Светка выключает свет и впихивает меня в крохотную кладовку. Я спотыкаюсь о какой-то тяжелый предмет, что-то с грохотом падает с полки. Пахнет пылью, старыми вещами и газетами.
— А, не обращай внимание. Тут у нас рухлядь всякая, — спокойно говорит она и берет меня за плечи. — Значит так. Да не бойся ты, я же не парень. Глаза можешь не закрывать, все равно темно. Губы не напрягай и приоткрой чуть-чуть рот.
Она прижимается ко мне губами и настойчиво пытается протолкнуть свой язык сквозь мои стиснутые зубы. От нее неприятно пахнет чесноком. Губы у нее шершавые. Я резко вырываюсь и ударяюсь головой о шкаф.
— Ну и дура! — Светка включает свет. — Так ты никогда не научишься. Все, выходи. Пусть тебя кто-нибудь другой учит.
Я тогда, в восьмом классе, была страшно влюблена в Мишку. Звонила и молчала в трубку, таскалась каждый вечер под его весело горящие окна, чтобы увидеть, как пару раз промелькнет он в окне своей комнаты, в красной с синими полосками олимпийке; стояла в темноте, замерзшая, и представляла, что он там сейчас делает, и ужасно боялась быть замеченной.

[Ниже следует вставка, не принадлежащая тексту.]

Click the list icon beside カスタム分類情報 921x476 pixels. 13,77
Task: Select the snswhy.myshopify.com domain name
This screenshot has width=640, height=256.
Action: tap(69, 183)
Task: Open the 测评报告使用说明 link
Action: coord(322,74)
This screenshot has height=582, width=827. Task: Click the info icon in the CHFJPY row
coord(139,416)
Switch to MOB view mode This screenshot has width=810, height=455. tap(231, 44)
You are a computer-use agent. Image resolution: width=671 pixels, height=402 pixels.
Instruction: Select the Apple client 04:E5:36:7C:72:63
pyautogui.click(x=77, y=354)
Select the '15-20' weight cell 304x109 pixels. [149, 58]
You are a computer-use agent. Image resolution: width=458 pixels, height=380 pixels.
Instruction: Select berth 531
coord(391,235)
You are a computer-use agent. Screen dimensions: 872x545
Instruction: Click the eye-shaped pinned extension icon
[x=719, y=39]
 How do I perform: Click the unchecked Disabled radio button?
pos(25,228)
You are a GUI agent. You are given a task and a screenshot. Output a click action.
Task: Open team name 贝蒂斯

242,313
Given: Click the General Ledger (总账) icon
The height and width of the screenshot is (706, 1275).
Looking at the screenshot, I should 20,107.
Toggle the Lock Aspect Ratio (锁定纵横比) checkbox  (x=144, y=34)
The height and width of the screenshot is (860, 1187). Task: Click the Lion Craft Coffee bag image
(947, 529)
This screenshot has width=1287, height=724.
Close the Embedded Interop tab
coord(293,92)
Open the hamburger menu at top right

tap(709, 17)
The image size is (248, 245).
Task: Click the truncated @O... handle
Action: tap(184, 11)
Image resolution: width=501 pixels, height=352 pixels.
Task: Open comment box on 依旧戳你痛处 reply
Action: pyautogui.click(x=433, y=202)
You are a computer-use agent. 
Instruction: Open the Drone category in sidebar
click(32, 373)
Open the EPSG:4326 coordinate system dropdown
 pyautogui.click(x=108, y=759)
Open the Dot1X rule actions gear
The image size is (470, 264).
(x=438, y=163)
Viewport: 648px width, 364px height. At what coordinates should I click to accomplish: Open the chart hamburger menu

Красила яркой помадой губы, вульгарно подводила глаза, за что мне здорово попадало от родителей, и даже начала курить, чтобы по-взрослому стоять с ребятами возле школы, шалея от собственной дерзости, и дымить, громко смеяться пошлым шуткам и ждать того момента, когда Мишка начнет меня учить выпускать дым колечками. И Мишка учил: брал у меня изо рта сигарету, охватывал губами чуть испачканный помадой фильтр, глубоко затягивался и говорил: “Смотри!” А сам смотрел на красивую Светку, на ее уже сильно развитую грудь и старался только для нее. Потом, не глядя на меня, возвращал сигарету, и я продолжала курить, еще долго чувствуя привкус его влажных, пахнущих табаком и морозом губ.